FI was mild for all patients with a Jorge-Wexner score < 4 in all cases, similar to the FI rates ranging from 7 to 44% reported by other authors [2, 4, 18,19,20]. The aetiology of FI is multifactorial, and the rate of reported incontinence also depends on the definition and arduousness with which it is sought. We took into account even the mildest forms of incontinence. In addition, there was no significant difference between pre- and postoperative FIQOLS in the long term except for depression which showed a significant deterioration and subsequent improvement. Likewise, all domains of the SF-36 scores deteriorated in the immediate postoperative period and improved to baseline or above values 1 year after follow-up. Significant differences in the emotional role, general health or body pain scores could be explained by the fear of surgery-related incontinence or that patients were more aware of their body in the immediate postoperative period just after going through surgery. Other authors have found that the severity of incontinence increases with the complexity of the fistula, negatively influencing quality of life in 141 patients who underwent fistula surgery [21].
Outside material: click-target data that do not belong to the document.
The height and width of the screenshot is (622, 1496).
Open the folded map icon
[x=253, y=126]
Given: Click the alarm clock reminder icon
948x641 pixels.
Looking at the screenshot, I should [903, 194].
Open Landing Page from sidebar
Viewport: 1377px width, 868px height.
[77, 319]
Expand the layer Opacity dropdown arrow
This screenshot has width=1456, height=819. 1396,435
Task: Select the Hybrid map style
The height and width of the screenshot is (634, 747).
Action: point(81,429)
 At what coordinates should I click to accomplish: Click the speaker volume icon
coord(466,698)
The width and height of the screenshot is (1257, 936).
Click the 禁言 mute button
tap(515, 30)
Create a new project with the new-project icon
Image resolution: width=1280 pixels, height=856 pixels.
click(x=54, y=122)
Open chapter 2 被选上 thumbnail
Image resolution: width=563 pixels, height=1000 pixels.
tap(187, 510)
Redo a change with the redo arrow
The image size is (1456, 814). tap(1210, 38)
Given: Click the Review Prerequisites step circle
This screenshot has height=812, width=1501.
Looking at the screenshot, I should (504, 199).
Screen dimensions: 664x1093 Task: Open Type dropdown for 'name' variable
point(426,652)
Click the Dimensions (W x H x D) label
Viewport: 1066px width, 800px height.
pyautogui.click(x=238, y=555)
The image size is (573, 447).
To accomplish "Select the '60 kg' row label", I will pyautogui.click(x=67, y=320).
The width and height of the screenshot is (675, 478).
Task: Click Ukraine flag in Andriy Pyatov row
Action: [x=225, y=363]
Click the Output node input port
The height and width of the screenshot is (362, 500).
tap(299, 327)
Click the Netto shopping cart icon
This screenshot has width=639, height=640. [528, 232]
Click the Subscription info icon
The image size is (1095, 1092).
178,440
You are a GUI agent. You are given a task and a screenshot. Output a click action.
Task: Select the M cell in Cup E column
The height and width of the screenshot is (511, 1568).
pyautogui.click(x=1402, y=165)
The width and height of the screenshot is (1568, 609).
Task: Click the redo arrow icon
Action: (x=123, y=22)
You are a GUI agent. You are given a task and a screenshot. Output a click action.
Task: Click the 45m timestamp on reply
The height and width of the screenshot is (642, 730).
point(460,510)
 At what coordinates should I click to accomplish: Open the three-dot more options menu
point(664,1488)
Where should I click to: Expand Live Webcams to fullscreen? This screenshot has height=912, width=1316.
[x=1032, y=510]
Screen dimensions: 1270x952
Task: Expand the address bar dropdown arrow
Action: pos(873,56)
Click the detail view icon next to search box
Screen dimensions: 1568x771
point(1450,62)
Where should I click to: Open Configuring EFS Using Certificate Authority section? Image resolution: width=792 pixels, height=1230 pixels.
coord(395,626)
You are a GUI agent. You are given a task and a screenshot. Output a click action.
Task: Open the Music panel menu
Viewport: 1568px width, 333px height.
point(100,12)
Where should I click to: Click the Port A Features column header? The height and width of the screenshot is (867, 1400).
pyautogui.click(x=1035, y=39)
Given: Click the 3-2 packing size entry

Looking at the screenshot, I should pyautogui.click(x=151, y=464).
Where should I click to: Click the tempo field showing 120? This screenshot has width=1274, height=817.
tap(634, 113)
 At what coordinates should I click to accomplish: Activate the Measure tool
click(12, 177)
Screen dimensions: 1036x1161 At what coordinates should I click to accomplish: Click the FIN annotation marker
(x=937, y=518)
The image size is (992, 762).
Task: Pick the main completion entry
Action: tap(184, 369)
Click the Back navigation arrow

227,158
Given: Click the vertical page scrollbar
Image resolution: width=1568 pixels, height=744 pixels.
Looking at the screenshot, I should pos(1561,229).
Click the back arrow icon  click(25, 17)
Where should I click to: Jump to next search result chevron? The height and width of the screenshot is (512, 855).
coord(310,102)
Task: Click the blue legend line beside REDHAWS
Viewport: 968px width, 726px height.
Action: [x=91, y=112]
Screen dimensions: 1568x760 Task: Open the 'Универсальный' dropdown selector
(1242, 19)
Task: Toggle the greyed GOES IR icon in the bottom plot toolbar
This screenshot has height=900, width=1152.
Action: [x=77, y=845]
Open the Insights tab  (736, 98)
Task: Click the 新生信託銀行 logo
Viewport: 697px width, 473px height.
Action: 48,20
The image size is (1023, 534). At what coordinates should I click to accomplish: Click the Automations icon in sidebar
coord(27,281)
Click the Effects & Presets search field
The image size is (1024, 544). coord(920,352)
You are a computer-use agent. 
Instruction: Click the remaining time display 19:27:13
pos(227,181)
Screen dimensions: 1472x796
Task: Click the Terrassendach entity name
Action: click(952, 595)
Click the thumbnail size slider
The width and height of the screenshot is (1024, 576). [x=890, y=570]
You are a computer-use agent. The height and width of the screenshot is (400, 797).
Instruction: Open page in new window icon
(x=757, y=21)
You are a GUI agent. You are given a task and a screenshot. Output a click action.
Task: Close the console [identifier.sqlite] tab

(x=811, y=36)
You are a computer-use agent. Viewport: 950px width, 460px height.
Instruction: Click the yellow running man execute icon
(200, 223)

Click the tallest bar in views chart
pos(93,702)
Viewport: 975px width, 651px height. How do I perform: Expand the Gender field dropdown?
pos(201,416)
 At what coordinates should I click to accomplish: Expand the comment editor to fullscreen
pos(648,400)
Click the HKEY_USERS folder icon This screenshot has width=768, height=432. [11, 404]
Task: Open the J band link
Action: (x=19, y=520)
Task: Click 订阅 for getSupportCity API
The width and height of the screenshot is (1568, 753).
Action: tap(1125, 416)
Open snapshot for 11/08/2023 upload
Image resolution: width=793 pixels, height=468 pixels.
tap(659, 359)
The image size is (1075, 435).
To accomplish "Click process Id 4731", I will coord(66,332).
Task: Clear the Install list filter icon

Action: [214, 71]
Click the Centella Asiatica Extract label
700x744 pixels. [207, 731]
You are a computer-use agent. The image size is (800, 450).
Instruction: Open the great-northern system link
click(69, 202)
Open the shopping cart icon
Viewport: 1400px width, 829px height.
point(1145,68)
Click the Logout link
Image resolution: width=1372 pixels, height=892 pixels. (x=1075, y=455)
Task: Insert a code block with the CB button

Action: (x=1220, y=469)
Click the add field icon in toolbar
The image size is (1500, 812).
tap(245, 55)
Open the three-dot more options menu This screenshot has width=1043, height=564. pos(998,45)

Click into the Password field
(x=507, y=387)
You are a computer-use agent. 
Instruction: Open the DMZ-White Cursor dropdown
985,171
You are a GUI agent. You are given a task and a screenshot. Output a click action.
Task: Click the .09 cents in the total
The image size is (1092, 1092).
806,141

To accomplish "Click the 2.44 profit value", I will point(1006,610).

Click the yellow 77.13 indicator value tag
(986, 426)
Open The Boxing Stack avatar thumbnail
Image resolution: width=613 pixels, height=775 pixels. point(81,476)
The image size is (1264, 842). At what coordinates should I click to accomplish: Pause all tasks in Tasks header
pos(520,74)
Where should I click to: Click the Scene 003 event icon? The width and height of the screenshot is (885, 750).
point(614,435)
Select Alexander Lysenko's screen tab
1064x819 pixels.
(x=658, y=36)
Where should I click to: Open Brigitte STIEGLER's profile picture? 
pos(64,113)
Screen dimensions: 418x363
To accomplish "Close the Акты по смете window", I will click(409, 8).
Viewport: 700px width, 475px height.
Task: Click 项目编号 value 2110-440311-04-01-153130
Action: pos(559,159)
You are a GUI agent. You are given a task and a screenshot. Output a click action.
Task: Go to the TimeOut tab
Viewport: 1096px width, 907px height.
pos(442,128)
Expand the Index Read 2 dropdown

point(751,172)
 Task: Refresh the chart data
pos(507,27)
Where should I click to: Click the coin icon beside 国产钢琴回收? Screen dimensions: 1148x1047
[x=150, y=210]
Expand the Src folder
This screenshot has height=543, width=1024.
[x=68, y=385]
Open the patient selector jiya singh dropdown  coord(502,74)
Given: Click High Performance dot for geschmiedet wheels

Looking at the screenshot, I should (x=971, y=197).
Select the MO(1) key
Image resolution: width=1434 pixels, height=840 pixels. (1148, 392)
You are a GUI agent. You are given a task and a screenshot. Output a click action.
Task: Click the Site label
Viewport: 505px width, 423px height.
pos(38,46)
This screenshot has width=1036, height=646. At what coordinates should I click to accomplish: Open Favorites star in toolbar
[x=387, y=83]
2D-EAUS has also been used to evaluate the extent of sphincterotomy for treatment of chronic anal fissure and compare this to postoperative incontinence and other clinical parameters [22,23,24,25]. 3D-EAUS allows us to quantitatively measure the length of lateral internal sphincterotomy or fistulotomy, determining the percentage of sphincter which has been divided and correlate this with postoperative results. 3D-EAUS therefore becomes a fundamental tool for pre and postoperative evaluation of perianal fistulae and sphincter division.

This study has several limitations such as the number of patients included even though this is equal to or superior to other studies [26, 27]. All scans and measurements in this study have been performed by the same surgeon, which can reduce interobserver variability on the one hand but also be a source of bias. Notwithstanding, the strengths of this study include the thorough pre- and postoperative evaluation of fistulotomies with 3D-EAUS and extensive search for and follow-up of postoperative FI using the Jorge-Wexner score and QOLS.

In conclusion, 3D-EAUS is a valuable tool for quantifying the extent of sphincter involvement pre- and postoperatively. Post-fistulotomy faecal incontinence is mild and increases with increasing length of sphincter division, with the highest probability when over two-thirds of the EAS is divided. This does not affect long-term quality of life.